Your task — According to the text on revenue streams, what gross margin do data subscriptions and services carry?

Text to read —
-------------------------

We believe we will benefit from unique characteristics in its business model, such that its margin profile will structurally improve over time. Our revenue mix will shift between its three revenue streams over time, which will include unit sales (approximately 30% gross margin), data subscriptions and services (approximately 65% gross margin), and carbon credits (100% gross margin).

 

Our revenues will initially be weighted towards unit sales. Over time, as the AireCoreTM MMS installed base grows and scales, we will be able to realize an increasing share of revenues from its data subscriptions (at a higher margin versus unit sales). Subsequently, we expect that it will begin deriving significant revenues from carbon credits. As the installed base grows, the center of gravity for revenue sources is expected to shift to progressively higher-margin revenue streams, which we believe will allow it to grow and increase its profitability over the long term.

-------------------------

Recorded data —
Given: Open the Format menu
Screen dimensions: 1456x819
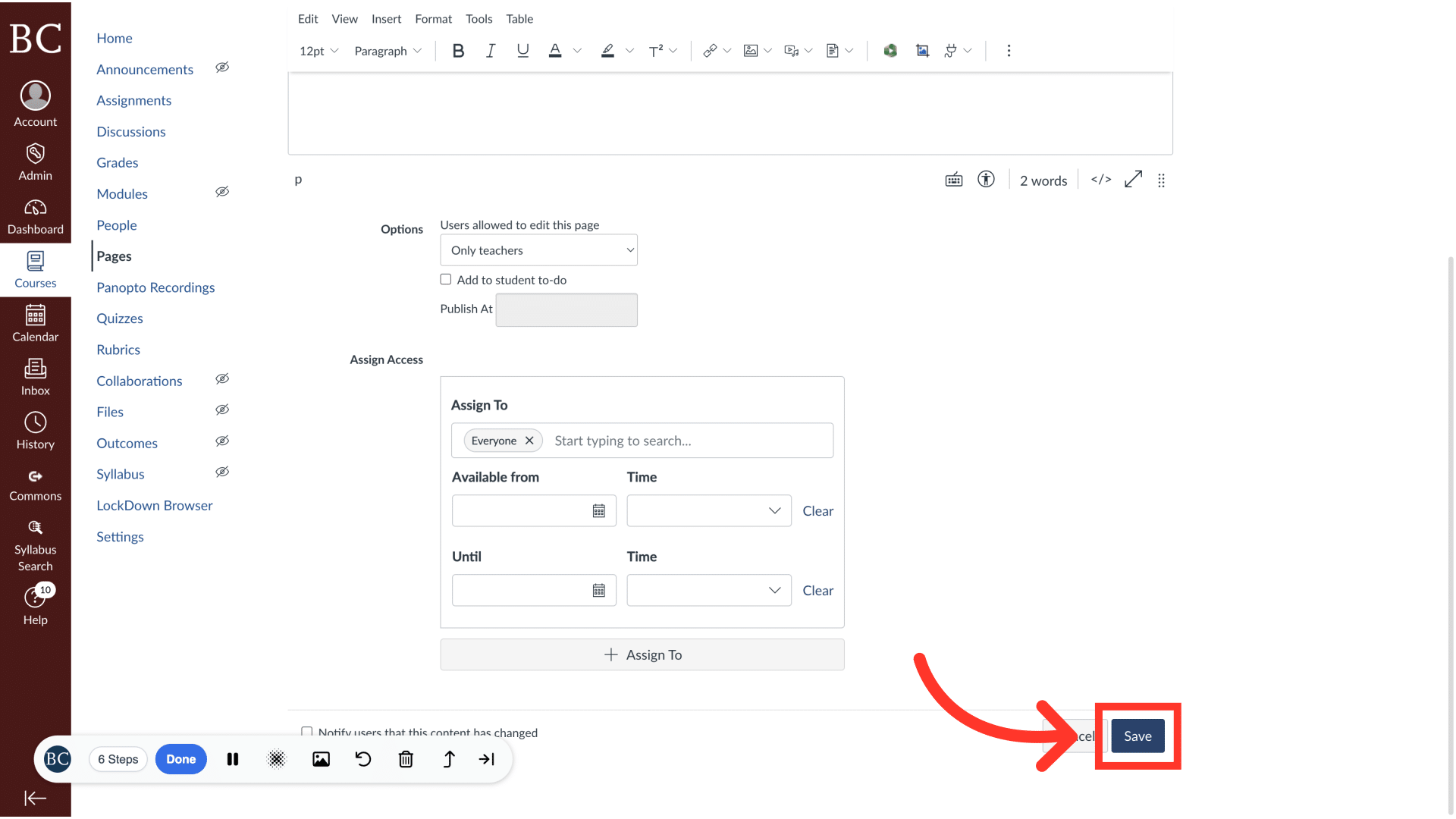Looking at the screenshot, I should 433,19.
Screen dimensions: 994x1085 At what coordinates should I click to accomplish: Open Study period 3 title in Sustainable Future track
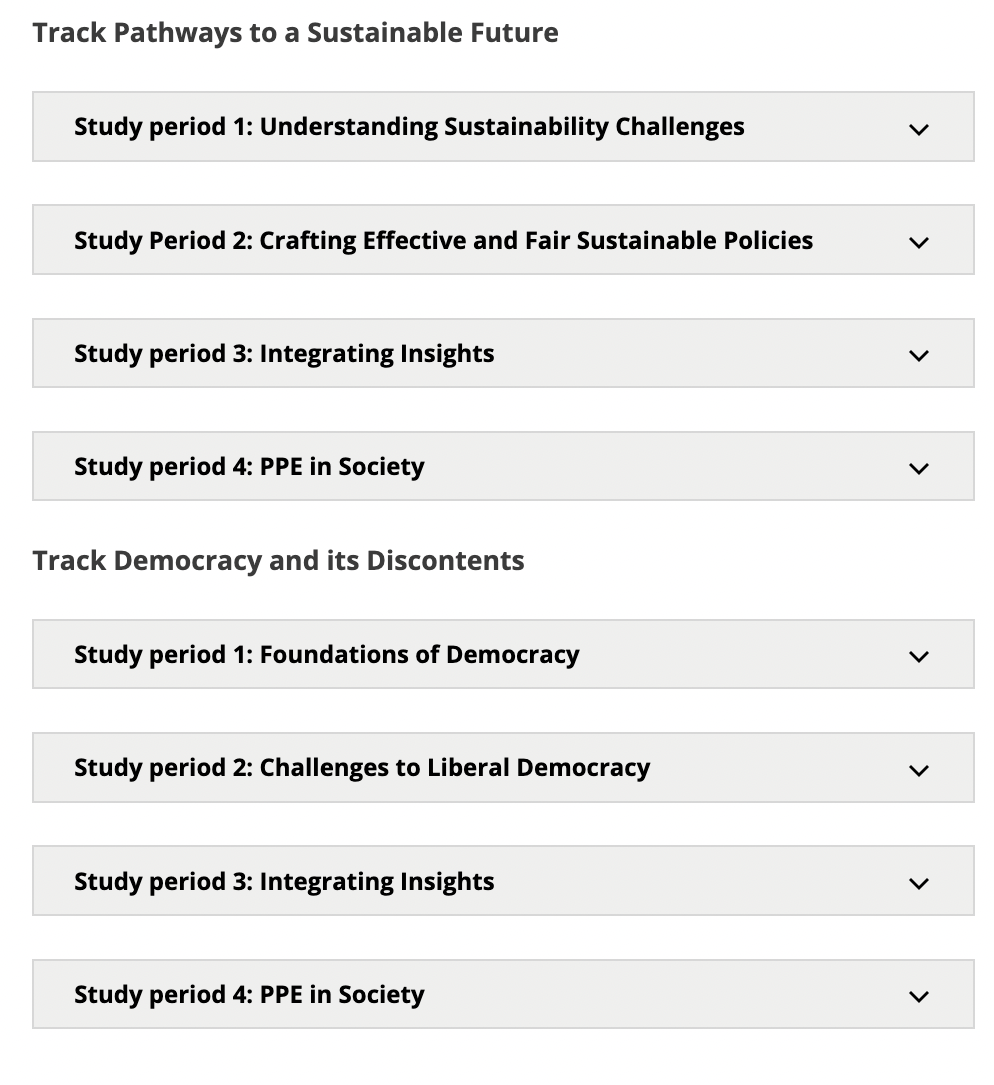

-------------------------

The completed task — Approximately 65%